Prior to that, beginning in adolescence in her native country of Wales, Lynam remembers telling stories while accompanying her little sister to school.

“We passed the time walking to school by me telling her stories of Mr. Bushytail the squirrel and the lilac fairy,” said Lynam.

Now, as an adult, Lynam was one of ten Vermonters who took the stage in Burlington last week as part of the first Moth Storytelling GrandSLAM Championships which brought together the StorySLAM winners from the past year (Lynam won in November 2014 with a story called “The Little Jersey Heifer”) to present new stories at the Flynn Center for the Performing Arts MainStage in Burlington.

“The theme for the evening was ‘Fish Out of Water’, and I told a story called ‘The English Teacher’ about culture shock during my year as a foreign student in a U.S. high school in Illinois,” said Lynam.

Founded in 1997 by poet and novelist George Dawes Green, The Moth is a New York based non-profit organization dedicated to the art and craft of storytelling. Since that time, the outfit has presented thousands of true stories told live and without notes to crowds worldwide.

The name is derived from Green’s desire to recreate the feeling of muggy summer evenings in his native Georgia when moths were attracted to the light on the porch where he and his friends gathered to tell stories. The name is a metaphor for audiences being drawn to the stories. The storytellers allegedly stand alone, under a spotlight, with only a microphone and a roomful of strangers.

The storytelling events that are presented nationally and internationally often feature prominent literary and cultural personalities. The Moth offers a weekly podcast and a national public radio show, “The Moth Radio Hour,” launched six years ago and winner of the 2010 Peabody Award.

In the fall of 2013, Hyperion Books published “The Mother: 50 True Stories,” a collection of stories from the group’s performance history.

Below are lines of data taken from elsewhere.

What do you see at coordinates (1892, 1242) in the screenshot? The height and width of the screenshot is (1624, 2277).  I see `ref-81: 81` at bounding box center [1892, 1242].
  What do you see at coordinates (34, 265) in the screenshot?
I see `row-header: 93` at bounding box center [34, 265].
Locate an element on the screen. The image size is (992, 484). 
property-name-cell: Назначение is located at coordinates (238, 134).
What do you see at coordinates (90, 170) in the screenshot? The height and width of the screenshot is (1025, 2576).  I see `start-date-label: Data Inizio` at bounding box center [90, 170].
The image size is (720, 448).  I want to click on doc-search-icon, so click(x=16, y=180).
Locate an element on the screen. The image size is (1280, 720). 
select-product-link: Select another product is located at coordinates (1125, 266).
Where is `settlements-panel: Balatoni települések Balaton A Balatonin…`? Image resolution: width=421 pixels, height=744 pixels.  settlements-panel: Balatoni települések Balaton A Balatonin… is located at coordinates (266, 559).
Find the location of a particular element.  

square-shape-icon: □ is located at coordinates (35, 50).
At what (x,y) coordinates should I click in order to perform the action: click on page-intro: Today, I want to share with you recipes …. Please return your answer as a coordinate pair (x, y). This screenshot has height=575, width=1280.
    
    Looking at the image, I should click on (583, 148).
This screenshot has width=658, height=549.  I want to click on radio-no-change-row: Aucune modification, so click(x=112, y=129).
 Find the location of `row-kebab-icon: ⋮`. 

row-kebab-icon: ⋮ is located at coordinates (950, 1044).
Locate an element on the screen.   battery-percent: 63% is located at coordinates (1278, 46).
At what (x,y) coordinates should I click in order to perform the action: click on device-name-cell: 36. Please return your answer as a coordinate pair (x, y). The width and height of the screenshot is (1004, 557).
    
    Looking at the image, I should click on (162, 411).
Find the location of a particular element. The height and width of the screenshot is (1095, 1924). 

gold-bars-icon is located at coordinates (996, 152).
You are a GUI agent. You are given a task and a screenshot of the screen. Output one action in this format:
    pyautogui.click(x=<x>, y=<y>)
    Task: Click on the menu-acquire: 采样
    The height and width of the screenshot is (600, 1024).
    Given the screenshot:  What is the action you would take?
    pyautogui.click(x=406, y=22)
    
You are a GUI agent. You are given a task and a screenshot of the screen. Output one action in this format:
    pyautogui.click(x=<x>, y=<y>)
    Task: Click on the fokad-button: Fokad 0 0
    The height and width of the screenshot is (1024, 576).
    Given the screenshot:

In December 2013, it reached No. 22 on The New York Times paperback nonfiction bestseller list.

As a storyteller and park ranger, Lynam not only tells personal stories but interprets the history, culture and nature of the country and turns those into narrative form. “So it really exercises me, it gives me a chance to try to work out how to do that and that really does help with my storytelling,” Lynam said.

About three years ago, she began attending a story sharing session run by Recille Hamrell in the Williston public library.

“That was a very challenging opportunity to do ad-lib, impromptu stories and that really got me going with the personal storytelling,” said Lynam.

Following that, Lynam discovered open microphones in parts of Vermont and specifically in the Burlington area where The Moth was located.

“That was a wonderful opportunity to continue with the personal storytelling,” said Lynam.

The process behind the storytelling involves what Lynam calls “work in my head.”

“I don’t write things down very much at all,” said Lynam. “I find that ideas just come to my head sometimes and then they begin to form themselves. It often happens when I’m out walking in nature or when I’m driving – an idea will come up, a memory, an incident, and then it gradually creates itself and it ends up sitting in my head like a kind of movie. Then when I want to retell it, I just start the movie reel going and I watch the movie and interpret, explain what’s going on as I go along.”

Lynam said she hasn’t told many stories about her work as a national park ranger even though there are ideas that she wants to bring forward and work on as stories.

“I’m kind of waiting for that inspirational moment someday when I’m out there in the woods,” she said.

When not working in Woodstock, Lynam lives in South Hero and Newport. Aside from hiking in nature or spending time with her family, including two daughters and seven grandchildren, she participates in sacred circle dances.

This article first appeared in the October 29, 2015 edition of the Vermont Standard.